In this volume, Lawrence J. Johnson, former editor and director of the Pastoral Press, presents sources of the liturgy in translation with an introduction and bibliography. The first volume treats Jewish sources, subapostolic texts, and texts from the second and third centuries in both East and West. The subsequent three volumes treat the fourth, fifth, and sixth centuries.

Each entry follows a similar pattern: the title of the work with a note about the source of the translation (usually the author's own), orienting bibliography, and the translation of the text. Johnson offers good orientations to the various texts, as illustrated by the following example. A topic controversial today is that of Hippolytus of Rome and the Apostolic Tradition.
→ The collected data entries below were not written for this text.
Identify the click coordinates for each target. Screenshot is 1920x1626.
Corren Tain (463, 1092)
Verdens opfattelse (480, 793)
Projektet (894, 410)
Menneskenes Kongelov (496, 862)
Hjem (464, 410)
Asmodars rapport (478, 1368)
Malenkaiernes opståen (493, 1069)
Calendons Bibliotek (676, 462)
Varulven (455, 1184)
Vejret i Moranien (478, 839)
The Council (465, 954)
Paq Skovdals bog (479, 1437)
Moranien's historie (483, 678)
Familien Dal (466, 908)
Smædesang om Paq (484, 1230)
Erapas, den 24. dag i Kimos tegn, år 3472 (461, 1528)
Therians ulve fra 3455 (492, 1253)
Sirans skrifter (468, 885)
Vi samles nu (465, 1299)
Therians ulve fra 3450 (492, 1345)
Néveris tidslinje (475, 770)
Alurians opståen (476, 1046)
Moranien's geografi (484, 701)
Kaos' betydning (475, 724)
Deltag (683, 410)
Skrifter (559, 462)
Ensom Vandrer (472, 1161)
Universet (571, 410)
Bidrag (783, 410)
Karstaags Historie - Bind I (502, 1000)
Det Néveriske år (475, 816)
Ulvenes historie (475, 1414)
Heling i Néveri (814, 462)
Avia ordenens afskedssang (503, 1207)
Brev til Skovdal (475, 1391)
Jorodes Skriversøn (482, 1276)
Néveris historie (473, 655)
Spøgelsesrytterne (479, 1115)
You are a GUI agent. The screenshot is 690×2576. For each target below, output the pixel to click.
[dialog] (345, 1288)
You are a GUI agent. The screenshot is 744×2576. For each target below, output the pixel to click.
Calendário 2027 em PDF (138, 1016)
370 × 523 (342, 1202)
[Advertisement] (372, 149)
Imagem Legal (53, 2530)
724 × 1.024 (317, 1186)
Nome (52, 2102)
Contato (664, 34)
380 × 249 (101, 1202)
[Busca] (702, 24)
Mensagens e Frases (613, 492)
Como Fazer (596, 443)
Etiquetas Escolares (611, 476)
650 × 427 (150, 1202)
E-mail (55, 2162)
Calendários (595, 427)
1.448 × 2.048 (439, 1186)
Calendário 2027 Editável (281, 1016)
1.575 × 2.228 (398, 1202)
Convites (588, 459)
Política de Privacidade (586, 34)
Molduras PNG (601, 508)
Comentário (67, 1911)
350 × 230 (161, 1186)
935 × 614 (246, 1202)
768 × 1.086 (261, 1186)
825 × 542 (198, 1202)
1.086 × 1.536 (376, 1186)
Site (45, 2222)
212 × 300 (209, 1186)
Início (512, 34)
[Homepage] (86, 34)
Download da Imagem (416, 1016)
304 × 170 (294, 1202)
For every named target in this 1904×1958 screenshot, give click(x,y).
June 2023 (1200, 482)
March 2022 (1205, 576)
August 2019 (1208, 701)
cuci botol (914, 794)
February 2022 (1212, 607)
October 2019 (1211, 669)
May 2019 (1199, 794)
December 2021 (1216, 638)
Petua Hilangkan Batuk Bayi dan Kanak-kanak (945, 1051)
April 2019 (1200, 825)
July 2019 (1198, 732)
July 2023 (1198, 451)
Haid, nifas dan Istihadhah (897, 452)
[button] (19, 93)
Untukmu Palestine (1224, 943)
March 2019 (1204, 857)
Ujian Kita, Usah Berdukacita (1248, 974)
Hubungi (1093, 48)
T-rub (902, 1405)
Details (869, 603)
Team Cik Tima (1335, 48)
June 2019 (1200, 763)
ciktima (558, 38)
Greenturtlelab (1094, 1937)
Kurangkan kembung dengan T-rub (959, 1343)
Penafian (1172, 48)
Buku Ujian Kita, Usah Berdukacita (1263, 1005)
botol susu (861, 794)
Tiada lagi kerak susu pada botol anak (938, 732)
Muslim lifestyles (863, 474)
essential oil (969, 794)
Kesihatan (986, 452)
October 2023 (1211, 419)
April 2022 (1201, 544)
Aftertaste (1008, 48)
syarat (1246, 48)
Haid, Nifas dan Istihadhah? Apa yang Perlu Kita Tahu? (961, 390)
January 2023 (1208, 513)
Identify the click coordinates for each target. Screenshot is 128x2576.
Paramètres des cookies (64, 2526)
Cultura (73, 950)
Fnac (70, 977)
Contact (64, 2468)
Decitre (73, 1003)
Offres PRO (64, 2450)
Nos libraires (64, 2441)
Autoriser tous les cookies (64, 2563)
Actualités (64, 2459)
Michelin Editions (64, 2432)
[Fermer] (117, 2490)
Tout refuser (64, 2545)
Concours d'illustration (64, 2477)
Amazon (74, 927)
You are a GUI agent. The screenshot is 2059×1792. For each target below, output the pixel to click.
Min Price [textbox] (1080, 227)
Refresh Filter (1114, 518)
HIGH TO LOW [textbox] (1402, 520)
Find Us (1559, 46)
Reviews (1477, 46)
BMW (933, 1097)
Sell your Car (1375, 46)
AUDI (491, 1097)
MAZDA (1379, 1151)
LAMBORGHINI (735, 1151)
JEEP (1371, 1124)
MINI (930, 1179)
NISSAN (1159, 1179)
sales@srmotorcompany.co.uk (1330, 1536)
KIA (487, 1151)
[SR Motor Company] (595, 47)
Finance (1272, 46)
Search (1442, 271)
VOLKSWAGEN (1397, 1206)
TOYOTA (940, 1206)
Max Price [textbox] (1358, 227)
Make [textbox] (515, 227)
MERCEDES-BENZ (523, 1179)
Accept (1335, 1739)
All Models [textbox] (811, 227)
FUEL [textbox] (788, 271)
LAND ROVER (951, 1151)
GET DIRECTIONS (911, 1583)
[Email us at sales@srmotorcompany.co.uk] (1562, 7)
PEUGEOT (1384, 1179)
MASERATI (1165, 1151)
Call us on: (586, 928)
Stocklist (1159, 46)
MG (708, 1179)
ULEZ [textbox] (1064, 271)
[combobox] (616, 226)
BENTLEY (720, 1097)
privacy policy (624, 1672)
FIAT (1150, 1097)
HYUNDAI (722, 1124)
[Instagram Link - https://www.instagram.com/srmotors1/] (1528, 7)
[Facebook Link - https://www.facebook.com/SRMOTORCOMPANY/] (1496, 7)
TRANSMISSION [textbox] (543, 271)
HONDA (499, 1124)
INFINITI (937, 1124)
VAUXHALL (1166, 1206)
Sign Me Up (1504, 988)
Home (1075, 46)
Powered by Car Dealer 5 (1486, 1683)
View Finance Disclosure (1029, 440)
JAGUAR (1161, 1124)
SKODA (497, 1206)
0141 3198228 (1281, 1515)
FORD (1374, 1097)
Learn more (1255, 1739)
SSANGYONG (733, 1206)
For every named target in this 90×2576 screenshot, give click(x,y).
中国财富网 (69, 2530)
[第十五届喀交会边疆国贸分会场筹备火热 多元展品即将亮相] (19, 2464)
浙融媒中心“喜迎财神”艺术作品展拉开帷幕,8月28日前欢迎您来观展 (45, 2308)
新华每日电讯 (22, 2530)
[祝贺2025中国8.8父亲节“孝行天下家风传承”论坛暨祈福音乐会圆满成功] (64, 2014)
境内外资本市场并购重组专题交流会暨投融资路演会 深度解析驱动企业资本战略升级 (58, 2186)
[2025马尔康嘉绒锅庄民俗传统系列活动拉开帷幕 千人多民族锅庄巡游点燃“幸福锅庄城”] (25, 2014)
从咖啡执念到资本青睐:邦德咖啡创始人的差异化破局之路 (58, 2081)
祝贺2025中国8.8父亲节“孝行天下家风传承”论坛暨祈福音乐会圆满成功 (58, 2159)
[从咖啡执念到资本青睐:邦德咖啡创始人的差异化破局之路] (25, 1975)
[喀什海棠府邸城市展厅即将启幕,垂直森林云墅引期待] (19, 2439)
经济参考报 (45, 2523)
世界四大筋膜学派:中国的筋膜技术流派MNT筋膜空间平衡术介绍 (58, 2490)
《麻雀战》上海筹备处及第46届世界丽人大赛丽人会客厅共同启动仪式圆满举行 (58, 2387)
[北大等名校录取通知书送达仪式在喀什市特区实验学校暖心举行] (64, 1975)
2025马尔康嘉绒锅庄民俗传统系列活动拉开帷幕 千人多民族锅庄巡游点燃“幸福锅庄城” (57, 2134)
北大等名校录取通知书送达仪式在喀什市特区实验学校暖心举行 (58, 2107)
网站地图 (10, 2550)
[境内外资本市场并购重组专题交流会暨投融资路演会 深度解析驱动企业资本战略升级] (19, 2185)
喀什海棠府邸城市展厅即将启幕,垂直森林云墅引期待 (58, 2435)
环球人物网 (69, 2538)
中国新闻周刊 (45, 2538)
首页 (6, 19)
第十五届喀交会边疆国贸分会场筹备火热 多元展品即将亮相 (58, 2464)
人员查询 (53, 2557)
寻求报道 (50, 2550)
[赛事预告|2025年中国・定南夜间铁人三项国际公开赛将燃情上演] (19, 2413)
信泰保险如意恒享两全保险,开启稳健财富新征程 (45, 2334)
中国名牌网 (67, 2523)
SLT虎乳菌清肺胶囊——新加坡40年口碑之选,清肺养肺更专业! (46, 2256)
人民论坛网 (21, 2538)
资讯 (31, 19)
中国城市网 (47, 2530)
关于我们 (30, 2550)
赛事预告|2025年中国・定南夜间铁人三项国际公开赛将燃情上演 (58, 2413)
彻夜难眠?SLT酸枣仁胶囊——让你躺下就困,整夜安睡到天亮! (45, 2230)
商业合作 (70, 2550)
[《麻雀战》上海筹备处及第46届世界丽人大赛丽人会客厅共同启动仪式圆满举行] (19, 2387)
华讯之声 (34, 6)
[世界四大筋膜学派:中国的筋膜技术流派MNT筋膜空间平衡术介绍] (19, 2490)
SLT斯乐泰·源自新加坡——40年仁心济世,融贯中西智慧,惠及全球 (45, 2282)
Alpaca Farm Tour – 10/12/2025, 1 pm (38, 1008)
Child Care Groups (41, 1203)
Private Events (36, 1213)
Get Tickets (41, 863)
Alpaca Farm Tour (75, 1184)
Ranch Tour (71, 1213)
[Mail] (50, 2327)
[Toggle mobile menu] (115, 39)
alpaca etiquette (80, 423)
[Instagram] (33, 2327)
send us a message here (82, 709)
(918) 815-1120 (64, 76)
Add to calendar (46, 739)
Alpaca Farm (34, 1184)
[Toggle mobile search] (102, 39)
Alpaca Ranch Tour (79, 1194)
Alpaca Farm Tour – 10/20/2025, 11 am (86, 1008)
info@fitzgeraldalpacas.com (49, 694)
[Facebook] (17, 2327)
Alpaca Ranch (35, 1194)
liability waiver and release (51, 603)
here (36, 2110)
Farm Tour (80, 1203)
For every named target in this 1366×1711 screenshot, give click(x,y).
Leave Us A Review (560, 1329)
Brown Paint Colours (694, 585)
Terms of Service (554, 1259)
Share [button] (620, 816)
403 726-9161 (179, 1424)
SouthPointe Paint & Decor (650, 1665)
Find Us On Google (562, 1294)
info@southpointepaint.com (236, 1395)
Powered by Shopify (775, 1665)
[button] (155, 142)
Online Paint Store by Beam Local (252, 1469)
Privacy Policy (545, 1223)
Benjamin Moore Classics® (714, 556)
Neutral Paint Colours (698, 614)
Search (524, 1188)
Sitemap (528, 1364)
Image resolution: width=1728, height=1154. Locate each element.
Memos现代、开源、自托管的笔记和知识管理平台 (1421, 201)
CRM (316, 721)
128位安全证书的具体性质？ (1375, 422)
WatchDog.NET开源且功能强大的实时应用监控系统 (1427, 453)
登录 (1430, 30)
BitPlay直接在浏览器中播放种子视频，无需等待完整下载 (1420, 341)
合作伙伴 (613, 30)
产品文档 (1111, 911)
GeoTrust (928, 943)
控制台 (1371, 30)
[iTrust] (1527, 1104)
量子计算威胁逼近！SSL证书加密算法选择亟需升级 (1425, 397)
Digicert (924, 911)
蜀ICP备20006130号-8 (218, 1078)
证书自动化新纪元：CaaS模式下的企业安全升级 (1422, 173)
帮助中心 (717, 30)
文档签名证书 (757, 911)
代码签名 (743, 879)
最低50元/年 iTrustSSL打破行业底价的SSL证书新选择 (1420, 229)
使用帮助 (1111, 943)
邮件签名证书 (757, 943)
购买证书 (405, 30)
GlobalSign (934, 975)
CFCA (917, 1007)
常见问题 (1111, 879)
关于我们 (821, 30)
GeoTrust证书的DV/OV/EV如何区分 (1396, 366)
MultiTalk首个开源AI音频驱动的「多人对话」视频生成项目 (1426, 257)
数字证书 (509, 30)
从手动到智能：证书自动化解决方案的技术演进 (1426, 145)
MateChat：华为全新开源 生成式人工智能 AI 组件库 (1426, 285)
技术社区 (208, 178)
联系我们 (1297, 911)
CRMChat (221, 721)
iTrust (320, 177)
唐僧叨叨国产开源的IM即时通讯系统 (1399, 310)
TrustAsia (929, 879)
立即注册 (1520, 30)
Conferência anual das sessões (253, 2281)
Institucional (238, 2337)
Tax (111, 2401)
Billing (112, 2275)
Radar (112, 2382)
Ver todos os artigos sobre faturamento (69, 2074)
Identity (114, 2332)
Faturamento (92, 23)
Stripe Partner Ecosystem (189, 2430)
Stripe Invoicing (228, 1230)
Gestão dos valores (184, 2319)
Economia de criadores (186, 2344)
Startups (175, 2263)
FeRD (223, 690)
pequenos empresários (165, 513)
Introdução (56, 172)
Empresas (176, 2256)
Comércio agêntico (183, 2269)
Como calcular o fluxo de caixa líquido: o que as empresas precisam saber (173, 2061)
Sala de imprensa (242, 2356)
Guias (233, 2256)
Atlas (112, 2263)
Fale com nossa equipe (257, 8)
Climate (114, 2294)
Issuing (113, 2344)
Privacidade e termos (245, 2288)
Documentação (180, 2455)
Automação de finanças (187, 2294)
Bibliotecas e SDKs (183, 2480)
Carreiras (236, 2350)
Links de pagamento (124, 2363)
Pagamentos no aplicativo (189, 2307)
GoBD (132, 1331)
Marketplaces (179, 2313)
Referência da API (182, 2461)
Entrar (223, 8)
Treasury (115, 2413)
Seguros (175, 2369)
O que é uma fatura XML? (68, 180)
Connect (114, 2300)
Johnson begins with an overview of the complications of the person of Hippolytus and gives an orienting bibliography. He then presents the Apostolic Tradition, giving an overview of the modern critical editions that led to the attribution of the "Egyptian Church Order" to Hippolytus and to the consideration of it as his work. Six pages of bibliography follow, with sources, general studies, and then specialized bibliographies on initiation, Eucharist, orders/ministry, and daily prayer. He offers a translation of the complete text as reconstituted by Bernard Botte and again gives notes for biblical citations and some technical issues of the text. Despite the controversy surrounding the author and date of the document, he makes the decision to treat it as a third-century work of Hippolytus, while alerting the reader to the discussions surrounding the attribution and dating.

The layout and format are clear, the bibliographies substantial and helpful, and the translations straightforward and accessible. This will be a helpful resource for those without access to original languages and critical editions who are looking for a good, brief orientation to important sources of liturgical study in the first six centuries.